Comment 51 for bug 1553328

Revision history for this message
In , Ilia Mirkin (imirkin) wrote :

(In reply to Jim Blandy from comment #21)
> I have no idea what this code is supposed to be doing, but here's what I can
> infer:
>
> The call to pushbuf_kref crashes because the `struct nouveau_bo *bo`
> argument is NULL, and cli_push_get tries to use it. The caller of
> pushbuf_kref, pushbuf_validate, is iterating over a list of brefs; the
> current bref's bo field is NULL.
>
> This bref was created by nouveau_bufctx_refn, which was passed a NULL `bo`
> argument. Its caller is nvc0_add_resident, which was passed a `struct
> nv04_resource *` whose `bo` field is NULL.
>
> This nv04_resource was created by a call to nouveau_buffer_create in which
> buffer->domain is never set to anything other than 0. Looking at
> nouveau_buffer_allocate, it seems like a domain of zero is a legitimate
> value; the last branch of the if-else chain asserts that this is the case.
> Since that path doesn't set buf->bo, it seems it's legitimate for buf->bo to
> be NULL.
>
> pushbuf_kref seems adamant that bo should be non-NULL; both cli_push_get and
> cli_kref_get require it. At this point I'm lost: should nouveau_bufctx_refn
> never be passed a NULL bo? Should such a bufref never make it onto the list
> that pushbuf_validate sees?
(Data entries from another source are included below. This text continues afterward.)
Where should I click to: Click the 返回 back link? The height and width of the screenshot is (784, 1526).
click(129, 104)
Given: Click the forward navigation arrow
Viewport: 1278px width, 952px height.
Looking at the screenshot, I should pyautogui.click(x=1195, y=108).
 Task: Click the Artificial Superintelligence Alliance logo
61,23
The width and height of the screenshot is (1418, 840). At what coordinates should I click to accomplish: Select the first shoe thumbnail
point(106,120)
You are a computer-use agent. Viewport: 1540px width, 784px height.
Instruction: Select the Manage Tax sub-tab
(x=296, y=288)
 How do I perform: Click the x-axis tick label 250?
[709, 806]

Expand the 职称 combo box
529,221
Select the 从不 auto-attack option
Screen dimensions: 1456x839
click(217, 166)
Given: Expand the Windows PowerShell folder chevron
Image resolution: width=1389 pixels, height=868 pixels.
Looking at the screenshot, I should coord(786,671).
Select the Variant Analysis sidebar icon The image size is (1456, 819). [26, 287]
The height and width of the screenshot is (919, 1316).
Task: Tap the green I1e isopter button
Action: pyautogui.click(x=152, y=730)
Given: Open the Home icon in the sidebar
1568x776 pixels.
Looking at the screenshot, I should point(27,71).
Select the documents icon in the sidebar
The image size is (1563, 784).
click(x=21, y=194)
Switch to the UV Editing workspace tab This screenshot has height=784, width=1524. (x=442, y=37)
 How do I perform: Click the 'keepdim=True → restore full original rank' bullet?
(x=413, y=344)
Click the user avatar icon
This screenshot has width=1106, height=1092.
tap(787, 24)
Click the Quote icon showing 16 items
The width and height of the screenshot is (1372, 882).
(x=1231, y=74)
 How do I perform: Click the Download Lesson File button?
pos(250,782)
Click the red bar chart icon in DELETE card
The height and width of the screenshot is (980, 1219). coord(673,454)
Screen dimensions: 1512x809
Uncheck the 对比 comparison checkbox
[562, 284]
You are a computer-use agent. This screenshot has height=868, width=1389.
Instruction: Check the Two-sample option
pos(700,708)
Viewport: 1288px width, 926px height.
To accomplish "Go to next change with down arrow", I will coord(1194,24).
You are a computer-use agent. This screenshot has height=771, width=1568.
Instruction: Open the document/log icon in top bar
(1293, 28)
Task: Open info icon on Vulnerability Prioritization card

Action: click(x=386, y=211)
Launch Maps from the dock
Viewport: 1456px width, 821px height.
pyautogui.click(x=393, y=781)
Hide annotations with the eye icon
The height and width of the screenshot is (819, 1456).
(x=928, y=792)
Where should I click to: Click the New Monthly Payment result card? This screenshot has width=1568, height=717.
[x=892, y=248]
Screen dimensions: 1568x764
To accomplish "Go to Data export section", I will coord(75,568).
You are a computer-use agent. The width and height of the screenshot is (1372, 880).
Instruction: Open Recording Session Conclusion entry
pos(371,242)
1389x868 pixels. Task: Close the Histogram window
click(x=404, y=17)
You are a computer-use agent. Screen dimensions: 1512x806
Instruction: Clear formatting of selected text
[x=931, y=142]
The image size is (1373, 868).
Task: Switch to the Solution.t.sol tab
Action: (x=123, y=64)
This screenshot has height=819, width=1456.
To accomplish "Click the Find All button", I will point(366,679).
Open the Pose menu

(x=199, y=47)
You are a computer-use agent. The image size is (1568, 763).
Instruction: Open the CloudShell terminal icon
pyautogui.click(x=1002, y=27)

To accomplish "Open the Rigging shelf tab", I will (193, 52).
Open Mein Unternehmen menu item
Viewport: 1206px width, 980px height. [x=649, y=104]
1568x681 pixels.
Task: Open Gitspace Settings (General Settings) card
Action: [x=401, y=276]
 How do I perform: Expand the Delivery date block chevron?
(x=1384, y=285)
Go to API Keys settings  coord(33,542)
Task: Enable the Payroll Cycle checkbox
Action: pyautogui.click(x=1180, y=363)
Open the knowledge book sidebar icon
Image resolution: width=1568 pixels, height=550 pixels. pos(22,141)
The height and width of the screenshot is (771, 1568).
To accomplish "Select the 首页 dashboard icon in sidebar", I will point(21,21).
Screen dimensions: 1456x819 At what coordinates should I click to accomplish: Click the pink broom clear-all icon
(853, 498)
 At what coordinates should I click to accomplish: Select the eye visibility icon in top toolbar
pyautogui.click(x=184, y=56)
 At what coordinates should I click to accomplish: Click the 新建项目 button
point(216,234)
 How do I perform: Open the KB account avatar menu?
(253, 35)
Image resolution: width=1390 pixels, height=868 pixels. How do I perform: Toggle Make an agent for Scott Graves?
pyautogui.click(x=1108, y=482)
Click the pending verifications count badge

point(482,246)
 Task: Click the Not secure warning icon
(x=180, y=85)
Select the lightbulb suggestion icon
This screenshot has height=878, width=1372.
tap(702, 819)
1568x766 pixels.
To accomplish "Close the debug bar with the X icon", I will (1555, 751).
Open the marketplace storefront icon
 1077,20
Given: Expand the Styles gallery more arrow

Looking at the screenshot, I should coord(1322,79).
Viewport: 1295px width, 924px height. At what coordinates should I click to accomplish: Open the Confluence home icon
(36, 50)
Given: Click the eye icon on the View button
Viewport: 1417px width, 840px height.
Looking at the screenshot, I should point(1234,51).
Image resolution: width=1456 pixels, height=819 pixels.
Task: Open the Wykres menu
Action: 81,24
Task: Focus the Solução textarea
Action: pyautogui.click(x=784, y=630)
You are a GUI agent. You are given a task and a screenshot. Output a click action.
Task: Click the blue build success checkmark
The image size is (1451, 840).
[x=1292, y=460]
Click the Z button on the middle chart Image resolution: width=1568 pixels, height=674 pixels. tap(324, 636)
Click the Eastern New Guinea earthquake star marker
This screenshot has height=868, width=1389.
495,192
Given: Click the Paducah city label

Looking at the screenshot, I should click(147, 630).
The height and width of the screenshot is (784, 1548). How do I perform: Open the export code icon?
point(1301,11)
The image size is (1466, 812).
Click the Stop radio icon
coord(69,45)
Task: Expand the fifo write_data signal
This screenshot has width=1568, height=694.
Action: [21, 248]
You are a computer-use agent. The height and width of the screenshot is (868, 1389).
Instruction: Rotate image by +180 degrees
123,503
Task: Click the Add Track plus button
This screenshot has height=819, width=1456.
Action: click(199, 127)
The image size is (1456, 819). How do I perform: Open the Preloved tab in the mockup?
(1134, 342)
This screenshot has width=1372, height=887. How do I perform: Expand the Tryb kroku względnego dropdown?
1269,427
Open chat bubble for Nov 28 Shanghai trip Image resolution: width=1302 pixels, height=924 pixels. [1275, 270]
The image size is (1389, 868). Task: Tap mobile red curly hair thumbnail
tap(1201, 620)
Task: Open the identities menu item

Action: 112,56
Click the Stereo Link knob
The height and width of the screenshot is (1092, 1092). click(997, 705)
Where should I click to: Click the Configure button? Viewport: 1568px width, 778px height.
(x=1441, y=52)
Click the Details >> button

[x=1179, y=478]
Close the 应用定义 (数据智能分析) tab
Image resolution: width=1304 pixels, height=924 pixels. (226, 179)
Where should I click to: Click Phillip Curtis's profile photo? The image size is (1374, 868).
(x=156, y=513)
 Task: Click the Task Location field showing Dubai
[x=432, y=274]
I'm not sure.
>
> Here's the stack trace at the call to nouveau_bufctx_refn:
>
> #0 nouveau_bufctx_refn (bctx=0x555555b3eea0, bin=bin@entry=1, bo=0x0,
> flags=256) at bufctx.c:126
> #1 0x00007ffff0c33154 in nvc0_add_resident (flags=256, res=0x555555bf4800,
> bin=1, bufctx=<optimized out>) at nvc0/nvc0_winsys.h:29
> #2 nvc0_validate_vertex_buffers_shared (nvc0=0x555555b3cf30) at
> nvc0/nvc0_vbo.c:407

Whoa, great analysis! And makes a *ton* more sense than my thought, which was that the GPU hung and we ran out of GEM handles making pushbufs.

So this is one of those idiotic bo-less resources. Ugh. Will check if your repro makes it happen for me too.